I'm using the new Backpack module system along with Cabal 2. I have the follwing signature:
{-# LANGUAGE KindSignatures #-}
signature Streamy where
import Control.Monad
import Control.Monad.Trans.Class
import Control.Monad.IO.Class
data Stream :: * -> (* -> *) -> * -> *
instance Monad m => Functor (Stream o m)
instance Monad m => Applicative (Stream o m)
instance Monad m => Monad (Stream o m)
instance MonadIO m => MonadIO (Stream o m)
instance MonadTrans (Stream o)
I'm trying to match it with the concrete Stream
type from streaming, like this:
import Streaming (Of(..))
import qualified Streaming as Q
type Stream o m r = Q.Stream (Of o) m r
However, this gives me the error
Illegal parameterized type synonym in implementation of abstract data. (Try eta reducing your type synonym so that it is nullary)
It seems that the type synonym can't have parameters. I need at least one however, because the o
is sitting inside the Of
instead of being a direct parameter of Q.Stream
.
I can solve the problem by defining an adapter newtype:
{-# language GeneralizedNewtypeDeriving #-}
newtype S o m r = S { unS :: Q.Stream (Of o) m r }
deriving (Functor,Applicative,Monad,MonadIO,MonadTrans)
type Stream = S
Is there another way that doesn't require defining the newtype?

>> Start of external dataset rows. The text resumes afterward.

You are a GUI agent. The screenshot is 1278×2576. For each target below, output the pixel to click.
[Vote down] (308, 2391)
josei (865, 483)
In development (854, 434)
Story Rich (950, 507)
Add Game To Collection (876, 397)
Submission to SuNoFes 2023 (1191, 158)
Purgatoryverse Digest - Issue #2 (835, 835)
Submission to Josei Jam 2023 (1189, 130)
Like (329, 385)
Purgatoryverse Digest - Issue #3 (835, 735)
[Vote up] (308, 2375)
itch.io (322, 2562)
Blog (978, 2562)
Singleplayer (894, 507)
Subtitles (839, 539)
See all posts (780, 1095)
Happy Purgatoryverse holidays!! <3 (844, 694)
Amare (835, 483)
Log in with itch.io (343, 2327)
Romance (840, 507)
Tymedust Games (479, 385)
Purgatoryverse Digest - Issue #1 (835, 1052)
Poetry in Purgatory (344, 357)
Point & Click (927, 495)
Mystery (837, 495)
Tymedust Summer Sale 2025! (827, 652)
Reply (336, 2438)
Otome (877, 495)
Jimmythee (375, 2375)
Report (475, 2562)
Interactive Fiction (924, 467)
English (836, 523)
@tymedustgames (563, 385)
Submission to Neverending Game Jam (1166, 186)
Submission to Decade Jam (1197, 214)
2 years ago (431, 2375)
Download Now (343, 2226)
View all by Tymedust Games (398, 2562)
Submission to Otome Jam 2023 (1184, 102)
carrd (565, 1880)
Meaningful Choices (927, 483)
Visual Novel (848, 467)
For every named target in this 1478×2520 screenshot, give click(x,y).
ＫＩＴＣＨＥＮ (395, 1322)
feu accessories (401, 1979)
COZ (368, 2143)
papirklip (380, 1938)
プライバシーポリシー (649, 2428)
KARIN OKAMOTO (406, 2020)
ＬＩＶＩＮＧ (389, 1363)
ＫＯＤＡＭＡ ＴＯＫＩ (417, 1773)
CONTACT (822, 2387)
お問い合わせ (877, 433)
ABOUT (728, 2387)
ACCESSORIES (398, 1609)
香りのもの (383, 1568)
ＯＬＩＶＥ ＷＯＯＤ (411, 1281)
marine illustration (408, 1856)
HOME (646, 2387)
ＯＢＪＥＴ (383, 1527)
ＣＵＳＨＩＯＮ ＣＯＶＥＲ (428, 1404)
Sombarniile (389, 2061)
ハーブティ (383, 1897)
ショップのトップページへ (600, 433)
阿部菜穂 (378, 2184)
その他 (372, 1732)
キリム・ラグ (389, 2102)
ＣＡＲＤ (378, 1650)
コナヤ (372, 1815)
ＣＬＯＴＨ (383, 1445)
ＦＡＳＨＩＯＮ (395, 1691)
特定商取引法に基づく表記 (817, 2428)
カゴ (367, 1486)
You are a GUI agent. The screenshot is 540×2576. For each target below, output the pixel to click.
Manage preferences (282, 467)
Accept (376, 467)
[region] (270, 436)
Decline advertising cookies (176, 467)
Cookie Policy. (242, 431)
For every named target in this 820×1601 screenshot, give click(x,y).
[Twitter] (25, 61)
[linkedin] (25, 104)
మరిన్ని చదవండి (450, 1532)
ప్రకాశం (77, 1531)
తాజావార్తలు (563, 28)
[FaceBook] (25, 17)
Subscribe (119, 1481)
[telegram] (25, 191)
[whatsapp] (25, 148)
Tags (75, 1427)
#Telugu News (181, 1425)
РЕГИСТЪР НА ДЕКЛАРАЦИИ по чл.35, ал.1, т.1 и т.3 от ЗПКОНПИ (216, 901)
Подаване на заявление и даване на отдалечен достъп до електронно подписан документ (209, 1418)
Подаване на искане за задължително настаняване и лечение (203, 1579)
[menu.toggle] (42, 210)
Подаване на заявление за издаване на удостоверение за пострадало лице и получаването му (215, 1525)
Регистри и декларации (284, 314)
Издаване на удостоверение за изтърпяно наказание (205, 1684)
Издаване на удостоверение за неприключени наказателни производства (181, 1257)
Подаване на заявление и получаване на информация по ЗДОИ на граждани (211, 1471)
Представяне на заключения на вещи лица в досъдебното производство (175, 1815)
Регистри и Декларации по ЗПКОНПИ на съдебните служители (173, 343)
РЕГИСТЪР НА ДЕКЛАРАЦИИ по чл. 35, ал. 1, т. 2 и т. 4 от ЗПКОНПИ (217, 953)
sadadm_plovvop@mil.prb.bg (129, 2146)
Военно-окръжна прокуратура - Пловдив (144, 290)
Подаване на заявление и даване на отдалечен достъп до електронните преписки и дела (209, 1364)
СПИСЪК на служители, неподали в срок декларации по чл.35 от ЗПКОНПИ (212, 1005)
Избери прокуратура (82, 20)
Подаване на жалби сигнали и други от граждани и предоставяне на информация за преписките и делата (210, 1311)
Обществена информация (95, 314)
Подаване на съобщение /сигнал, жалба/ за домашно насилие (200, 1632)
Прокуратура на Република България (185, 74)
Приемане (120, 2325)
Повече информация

It seems that there isn't a way to avoid the newtype. The Backpack thesis clearly states that type synonyms are required to be nullary (section 6.2.4 "Subtyping rules"):
the implementing type synonyms are required to be nullary: for example, type
M a = a
is not a valid implementation of the abstract dataM a
, buttype M = Maybe :: * -> *
is. This restriction stems from an old design decision in Haskell to not support type level lambdas. This restriction greatly helps type inference, since given the type equalityt a = s b
, we can now conclude thatt = s
anda = b
(this property is called generativity).
Also related, in section B.2 "Challenges":
Translucency: A feature not supported in Backpack’14 but supported in Backpack’17 is the ability to use a type synonym to implement an abstract data type. This introduces a form of “translucency”, where the abstract data type is opaque while the implementation is unknown, and transparent afterwards. For example, in Section 2.3, we demonstrated how we could instantiate a generic regular expression matcher to match on strings. Inside the implementation of the matcher, we knew nothing about the abstract type
Str
; after instantiating it, the accept function transparently acceptsString
arguments.